|Question: What's the difference between Chapter 7 and Chapter 13 bankruptcy?|
A Chapter 7 bankruptcy is often referred to as a liquidation bankruptcy. In Chapter 7 proceedings, you do not pay anything to unsecured creditors included in your bankruptcy petition unless the court requires a liquidation sale of your nonexempt assets. (Nonexempt assets are those not protected from forced liquidation by either federal or state statutes. For example, under the federal statutes each individual is allowed to exempt, among other things, $21,625 for real estate used as a primary residence, $3,450 for a vehicle, the right to state or federal benefits, and domestic support benefits (as of April 1, 2010). If you own assets that are nonexempt, you may be required to liquidate them. The court would then distribute the proceeds from the sale to your unsecured creditors as partial satisfaction of the debts you owe. Any remaining unpaid debt would then be discharged (with some exceptions), and you would no longer be held responsible for it. You can only file under Chapter 7 if you pass an income eligibility test. Otherwise, you must file under Chapter 13 for relief.
Often known as a "wage-earner's plan," a Chapter 13 bankruptcy does not require liquidation of nonexempt assets to satisfy your creditors. Instead, you pay some or all of your unsecured debt back through the court over a three- or five-year period. The percentage of unsecured debt you are required to repay must be at least equal to what your creditors would receive in a Chapter 7 bankruptcy. If you successfully complete the court-ordered repayment schedule, any unpaid unsecured debt is then discharged (with some exceptions).

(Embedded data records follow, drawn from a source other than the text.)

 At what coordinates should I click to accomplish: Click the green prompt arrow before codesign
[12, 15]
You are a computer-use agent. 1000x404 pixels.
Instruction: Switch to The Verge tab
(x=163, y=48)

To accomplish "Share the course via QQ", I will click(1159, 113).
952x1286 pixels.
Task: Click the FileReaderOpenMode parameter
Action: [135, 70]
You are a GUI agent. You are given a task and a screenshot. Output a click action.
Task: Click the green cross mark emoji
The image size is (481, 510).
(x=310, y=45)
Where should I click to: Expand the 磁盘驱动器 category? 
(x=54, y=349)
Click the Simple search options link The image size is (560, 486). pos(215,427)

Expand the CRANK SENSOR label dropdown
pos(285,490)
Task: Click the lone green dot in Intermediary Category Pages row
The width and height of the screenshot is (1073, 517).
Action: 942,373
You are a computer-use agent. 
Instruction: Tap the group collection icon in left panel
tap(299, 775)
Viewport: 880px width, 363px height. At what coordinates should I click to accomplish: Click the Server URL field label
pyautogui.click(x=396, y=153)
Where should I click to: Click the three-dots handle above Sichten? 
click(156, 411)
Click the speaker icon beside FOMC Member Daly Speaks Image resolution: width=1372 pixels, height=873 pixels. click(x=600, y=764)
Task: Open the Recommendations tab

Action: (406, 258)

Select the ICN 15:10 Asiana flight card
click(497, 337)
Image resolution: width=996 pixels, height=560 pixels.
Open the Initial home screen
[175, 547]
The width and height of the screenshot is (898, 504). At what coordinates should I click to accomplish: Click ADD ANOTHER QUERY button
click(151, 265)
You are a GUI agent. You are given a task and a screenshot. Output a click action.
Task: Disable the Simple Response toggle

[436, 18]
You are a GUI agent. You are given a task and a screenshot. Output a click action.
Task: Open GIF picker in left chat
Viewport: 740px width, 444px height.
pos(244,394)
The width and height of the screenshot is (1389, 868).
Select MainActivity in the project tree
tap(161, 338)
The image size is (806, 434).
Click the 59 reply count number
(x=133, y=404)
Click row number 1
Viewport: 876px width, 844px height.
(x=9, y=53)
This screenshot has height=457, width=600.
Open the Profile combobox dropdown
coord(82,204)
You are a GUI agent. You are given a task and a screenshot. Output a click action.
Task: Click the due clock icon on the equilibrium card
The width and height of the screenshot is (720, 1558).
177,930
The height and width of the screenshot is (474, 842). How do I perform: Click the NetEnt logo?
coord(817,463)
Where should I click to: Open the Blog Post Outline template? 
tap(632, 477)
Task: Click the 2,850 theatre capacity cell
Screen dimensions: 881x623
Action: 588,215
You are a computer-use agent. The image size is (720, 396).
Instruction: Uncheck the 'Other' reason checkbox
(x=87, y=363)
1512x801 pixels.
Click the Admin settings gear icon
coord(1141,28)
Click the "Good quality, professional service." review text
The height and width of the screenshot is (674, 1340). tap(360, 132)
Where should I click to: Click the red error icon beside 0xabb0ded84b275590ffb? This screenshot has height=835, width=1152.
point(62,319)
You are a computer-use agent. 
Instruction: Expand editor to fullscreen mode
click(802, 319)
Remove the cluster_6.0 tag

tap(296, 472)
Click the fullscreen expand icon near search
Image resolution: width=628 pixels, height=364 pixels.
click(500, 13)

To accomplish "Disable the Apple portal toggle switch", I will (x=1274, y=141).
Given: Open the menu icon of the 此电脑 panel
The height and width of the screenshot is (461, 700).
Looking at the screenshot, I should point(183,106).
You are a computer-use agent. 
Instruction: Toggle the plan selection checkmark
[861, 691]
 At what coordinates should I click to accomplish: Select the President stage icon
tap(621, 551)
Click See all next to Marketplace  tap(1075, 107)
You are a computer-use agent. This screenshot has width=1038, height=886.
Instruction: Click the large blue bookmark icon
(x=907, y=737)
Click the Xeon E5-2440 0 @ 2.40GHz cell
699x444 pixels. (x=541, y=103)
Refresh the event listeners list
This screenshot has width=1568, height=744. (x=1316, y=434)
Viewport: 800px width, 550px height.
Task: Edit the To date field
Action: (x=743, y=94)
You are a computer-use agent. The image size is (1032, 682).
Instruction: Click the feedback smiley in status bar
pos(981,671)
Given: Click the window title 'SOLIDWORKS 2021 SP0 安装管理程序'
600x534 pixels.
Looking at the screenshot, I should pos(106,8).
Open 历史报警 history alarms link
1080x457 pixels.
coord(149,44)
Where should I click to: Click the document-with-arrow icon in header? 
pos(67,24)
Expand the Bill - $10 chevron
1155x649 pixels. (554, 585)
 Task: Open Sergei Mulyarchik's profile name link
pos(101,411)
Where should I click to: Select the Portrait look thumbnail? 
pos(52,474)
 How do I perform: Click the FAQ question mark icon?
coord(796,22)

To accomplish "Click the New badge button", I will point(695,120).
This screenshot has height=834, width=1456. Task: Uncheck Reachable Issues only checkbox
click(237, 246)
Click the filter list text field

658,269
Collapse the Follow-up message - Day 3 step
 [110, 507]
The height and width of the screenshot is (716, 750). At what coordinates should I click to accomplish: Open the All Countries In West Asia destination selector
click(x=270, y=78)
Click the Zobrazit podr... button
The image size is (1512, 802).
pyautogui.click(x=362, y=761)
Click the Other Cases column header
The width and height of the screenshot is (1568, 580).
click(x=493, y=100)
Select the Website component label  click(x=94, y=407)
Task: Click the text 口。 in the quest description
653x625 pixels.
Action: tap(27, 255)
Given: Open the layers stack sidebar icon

If you wish to forestall and ultimately prevent foreclosure on real property (e.g., your home), you should seek to do so through Chapter 13. Although a Chapter 7 petition delays foreclosure, it does not prevent it without liquidation of the property to satisfy the mortgage debt. In Chapter 13, you may be given the opportunity to catch up in full on a mortgage arrearage as part of the court-approved repayment plan. If you do so, the foreclosure is prevented and the mortgage is brought up to date.